Trump, Putin, Boyko Borisov and... Queen Elizabeth, meet on walls of Staro Zhelezare, Bulgaria
Until the mid-2010s, the chance traveller passing through the village of Staro Zhelezare, in Central Bulgaria, would hardly find anything of notice here, bar the hard-to-pronounce name and the crumbling remains of one of Bulgaria's two prehistoric rock circles. Located near Hisarya, with its mineral water springs and Roman heritage, and Starosel, with its dilapidated Thracian tombs, Staro Zhelezare looked like an ordinary village in the Thracian Plain. Its sun-bleached streets, lined with low houses and lush gardens, were mostly empty. The central square looked too big, with administrative buildings that appeared barely used, and an ugly statue representing some local Communists. The death notices glued on lamp posts and walls outnumbered the living souls around.

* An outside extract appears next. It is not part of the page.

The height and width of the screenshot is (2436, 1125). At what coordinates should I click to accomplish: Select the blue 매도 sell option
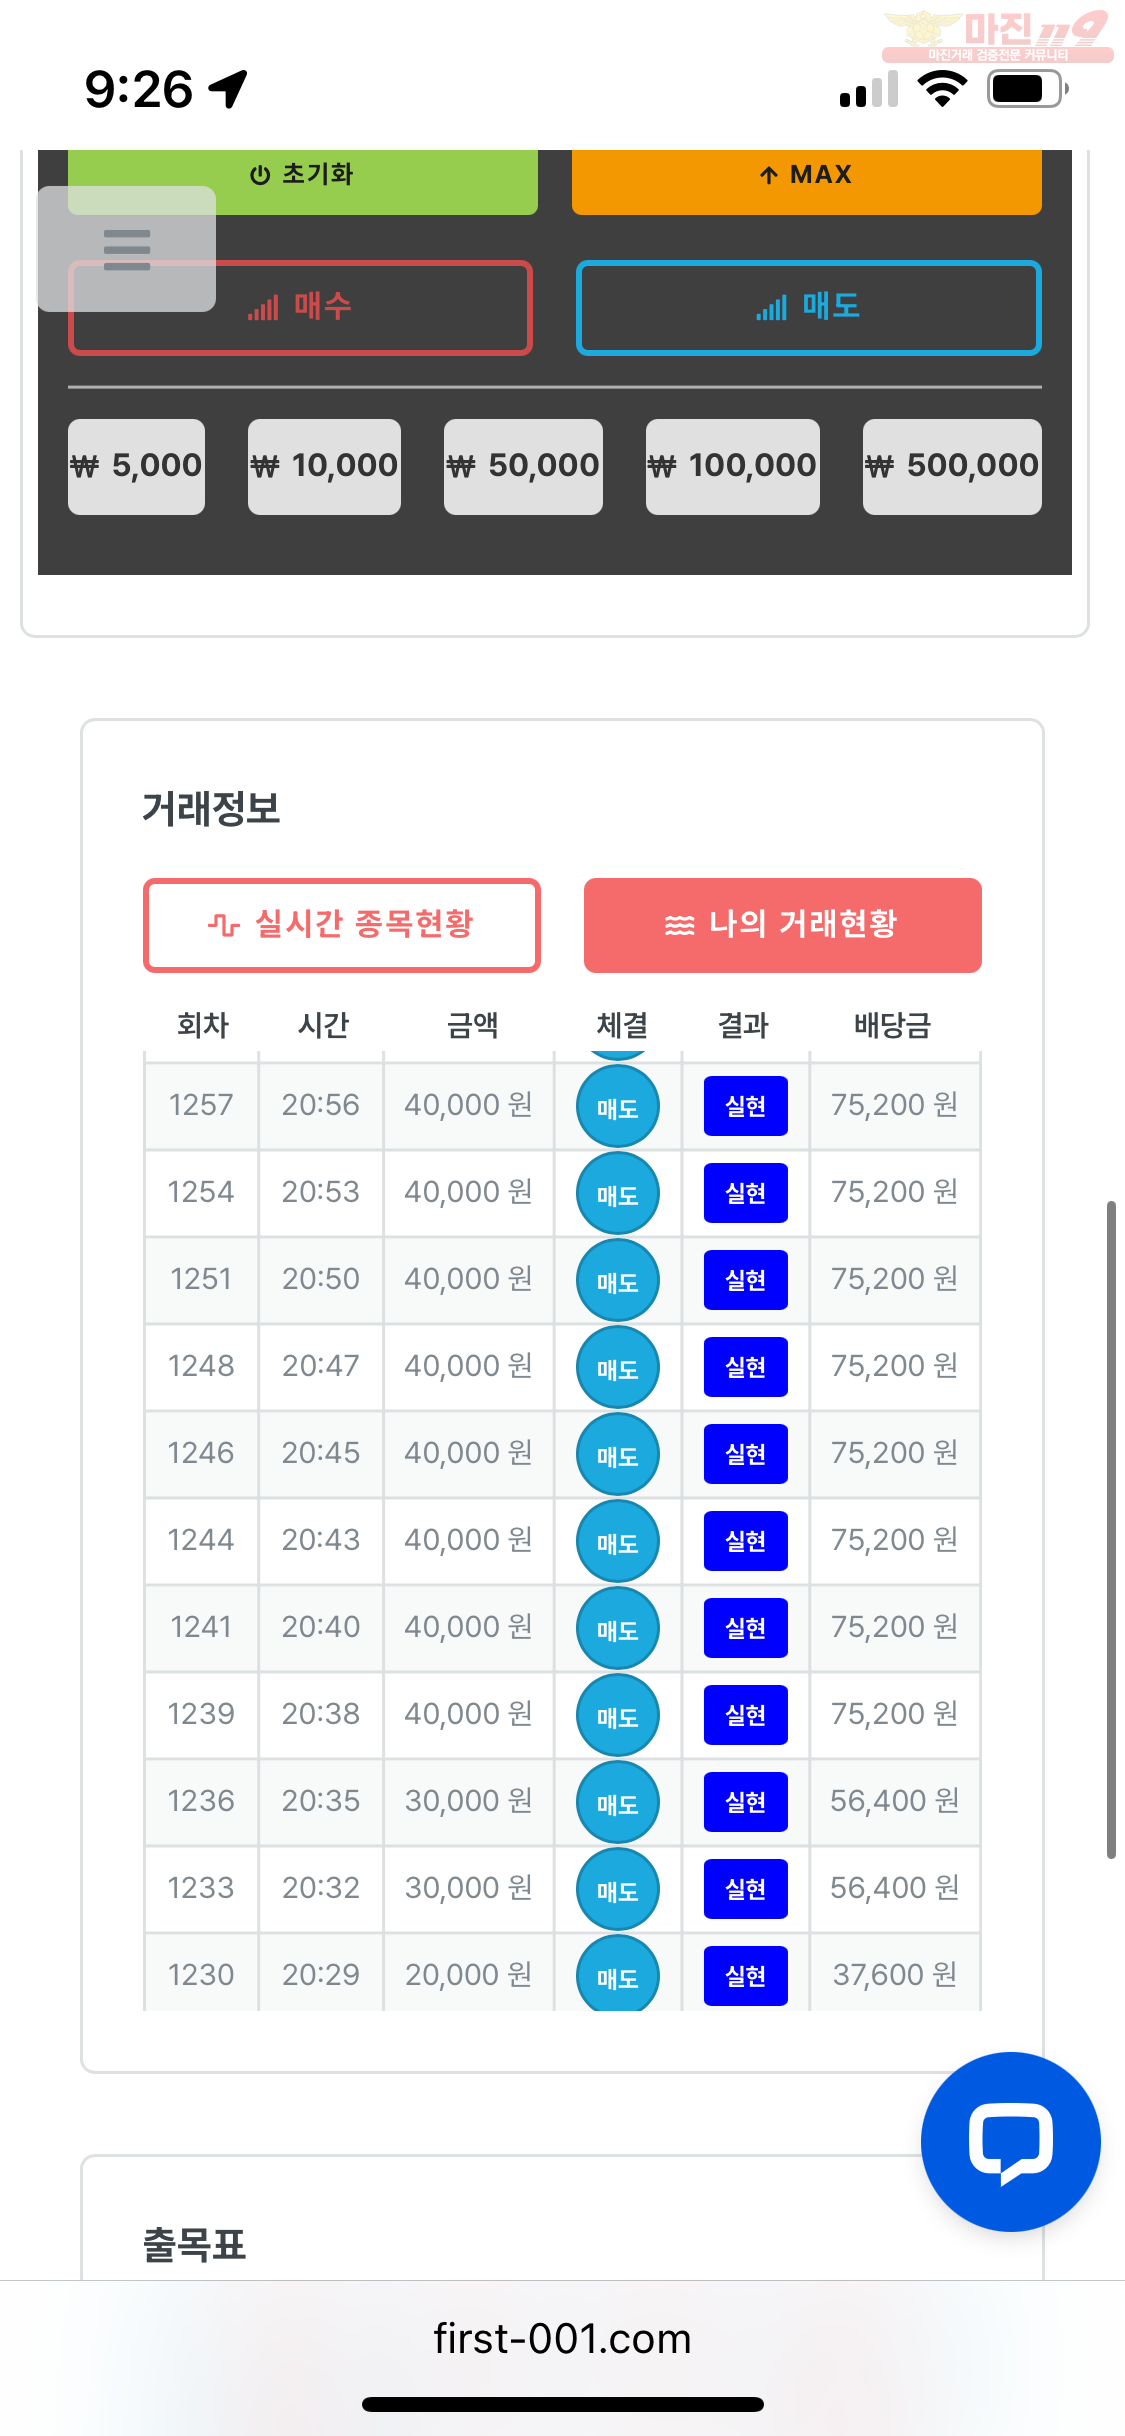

Now, however, Staro Zhelezare is utterly transformed. The low houses and the lush gardens are still here, and the central square preserves its agoraphobic quality. The people's faces that cover the walls, however, do not belong to death notices.
Black and white, larger-than-life Alfred Hitchcocks and Princess Dianas, Angela Merkels and Bob Marleys, The Beatles and Rowan Atkinson's Mr Bean, Mahatma Gandhis and Donald Trumps, Vladimir Putins and Barack Obamas, Boyko Borisovs and Volen Siderovs, and many more celebrities cover the walls of Staro Zhelezare. Each of them is coupled with a seemingly ordinary man or woman, dressed in the way local villagers do (T-shirts, plain dresses). Some of the ordinary people shake hands with the international or national celebrities, share a table or a laugh with them, ride carts, tend farm animals.
Who are these people? Looking around you, you realise that they are the inhabitants of Staro Zhelezare.
The black-and-white graffiti at Staro Zhelezare are the brainchild of a Bulgarian-Polish couple, Katarzyna and Ventsislav Piryankov, and materialise an art manifesto, which aims to turn village life into the forefront of avant-garde art. As some of the manifesto's slogans stipulate, "All artists to the villages!" and "Genuine avant-guard art is born in the village!".
In Bulgaria, there are other villages and towns where modern art thrives in public spaces. Ilindentsi village, on the road to Kulata border crossing point with Greece, has an open air art centre for marble sculpture. A brick factory in Cherven Bryag, a nondescript town in Bulgaria's north, has a garden full of brick, clay or ceramic sculptures and installations. Yasna Polyana, in the Strandzha, used to accommodate a wood sculpture symposium, and now most of the artwork is still in its streets. The depopulated Dupini village, near Veliko Tarnovo, is the territory of an art group for landscape art.
Staro Zhelezare stands out. Instead of playing with established art forms and concepts, it goes for graffiti, associated with urban environment.
It all started in 2015, when the Piryankovs who are artists and live in Poznan, Poland, organised the first Mural Festival called Village of Personalities-Art for Social Change here. Staro Zhelezare was chosen as Ventsislav Piryankov was a local and had a house in it. Several students of the artists joined the couple in painting the first graffiti in the village.
The idea was – and still is – simple yet clever. The owners of the houses choose the famed personalities they would like to have painted on their property. Then, portraits of the owners are added to the composition.
For the outsider, the effect is a gallery of familiar personalities, depicted in their trademark postures, costumes and moods. For the insider, however, this openair gallery has a second meaning – the faces of the villagers, their smiles and personality traits, are equally recognisable. The graffiti of Staro Zhelezare are simultaneously a representation of people of global and local importance.
The art of the group, led by the Piryankovs, enjoy popularity across Bulgaria. After three years, there are still villagers waiting for their turn to choose a Donald, a Vladimir or a Mother Theresa, and to have their portrait painted, escaping the fate of ordinary villagers across Bulgaria, whose faces appear on public walls only on their death notices.